Approaching the bab |
On the other side! |
Within the medina there are also commercial districts, and a lot of the same types of work can be found clustered together. Dyers can be found near each other, and can be identified by the items handing in their shops as well as the colorful run off in the streets.
The copper market is located around a central square, where a handful of men sit and make hammered copper pots and utensils--the sound is deafening! There are streets where the you walk past stall after stall of dates or olives (and no, the proprietors are not happy to have you take photos), or pastries, or meat. You can buy ground camel meat already spiced and mixed for easy preparation, or you can pick your live chicken.
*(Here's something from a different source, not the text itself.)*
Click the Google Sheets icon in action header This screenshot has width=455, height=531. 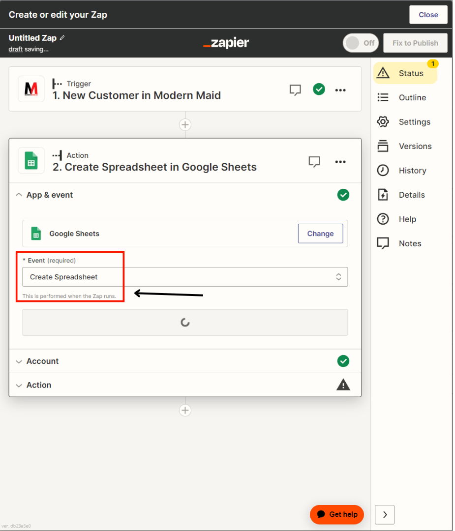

As Mohammed 1.0 said--the medina is just as it was in the 14th century. People still do the same work, using the same tools and if you cam back in a hundred years, it would still look the same. This seems to be largely true, although there are more refrigerated cases in the medina than probably existed in the 14th century.
But the median is definitely from another time and place. The streets are far too narrow for anything like modern delivery trucks or cars--so donkeys are the primary carriers. Cries of "Balak! Balak!" warn you to step aside because something large and heavy is coming up behind you. The most modern addition is currently hand carts, because not everyone has the resources to keep donkeys.
Sometimes you see bikes, or even scooters, but burros are at least as prevalent.
It was busy and crowded and loud, full of people practicing their craft and running their businesses, serving the people who were doing their marketing. And as busy and stuffed with goods as this place is, Mohammed 1.0 often counseled "don't try to buy that here--wait for Marrakesh."
One exception was leather. We were taken to a leather producer (one hesitates to call it a factory) that continues to tan and dye animal skins the old fashioned way--by using pigeon poop.
Mohammed 1.0 led us to a nearly anonymous doorway, somewhere in the depths of the medina.
We were handed large sprigs of mint to hold up to our noses to combat what we were promised was a powerful smell, and then we went up to the roof.
Spread out below us was the entire tannery, the processing, the drying, and the dying of leather. It definitely looked like something from another time.
To the right, under the overhang was a water wheel that had something to do with the initial processing of the skins. The smell of ammonia was not too overwhelming, and may have been coming off the low rectangular vats where the hair was removed, and the skins were bleached, softened, and preserved.
I am pretty sure there was more information provided than I was able to take in. At least one person in our group had by that point stuffed the mint into their nostrils, which was distracting! The smell wasn't overpowering, and it was clearly something you could get used to if necessary.
(To be honest, the mint didn't do much for me, because at some point I had peeled and orange, and the smell of orange oil from under my nails was far more potent than the mint could possibly have been!)
Once processed, the skins are hung to dry, a process that takes half as long in the summertime, when it gets very very hot!
The tannery processes goat, cow, and camel skins, in increasing order of toughness. Goat is used for women's leather jackets, while means are sometime goat, or else cow. Camel is very durable and used for bags and cases.
The processing, we are told, it totally organic and the same process has been used for centuries. It involves collecting pigeon droppings from a coop on site, as well as the voluntary donations from the entire city.
The dye vats are the round ones on the left side, and all dyes are also organic, made from plants and minerals. The men who worked there walked around the edges of the vats, nimbly balanced and never seeming at risk of falling in.
Inside the store, beautiful leather goods were available for purchase. Slippers, jackets, wallets, suitcases, belts. . .in a wealth of colors.
It arrived, it was exquisite, and made such an impression that Dee Dee decided she needed the same one. The owner measured Dee Dee wearing my jacket, took both of them back, and delivered a custom jacket by 10 pm that night. And everybody agrees--the leather is like butter!